Bardavon theater's shows go onVenue almost victim of wrecking ball
By Shelly Curran
For the Poughkeepsie Journal
Bardavon 1869 Opera House
35 Market St., Poughkeepsie.
Phone: (845) 473- 5288. For ticket
information, call (845) 473-2072. Web site: www.bardavon.org. |
During the frenzied tear-down-the-old-and-start-over urban renewal
atmosphere of the 1970s, the 1869 Bardavon Theatre in Poughkeepsie
almost became a parking lot.
But agitated citizens, who perhaps had learned just how effective
protest could be from the previous decade’s peace and civil
rights movements, banded together and saved it.
This theater’s stage was where Presidents Theodore Roosevelt
and Franklin Roosevelt rallied votes and where legendary performers,
including Edwin Booth and the Barrymores, enthralled audiences.
The Bardavon would remain a vital part of the cultural life of Dutchess
County and the mid-Hudson Valley.
The Collingwood Opera House (the Bardavon’s original name)

Data provided.
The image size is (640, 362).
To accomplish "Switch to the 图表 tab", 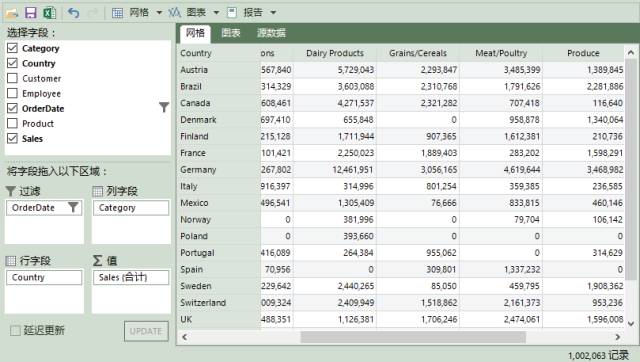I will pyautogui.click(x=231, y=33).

Your instructions.
Using the Bardavon article, explain why the theater nearly became a parking lot in the 1970s and what kept that from happening.

Result for this exercise.
The 1869 theater nearly became a parking lot because of the frenzied urban renewal climate of the 1970s, which favored tearing down the old and starting over. Agitated citizens saved it by banding together in protest.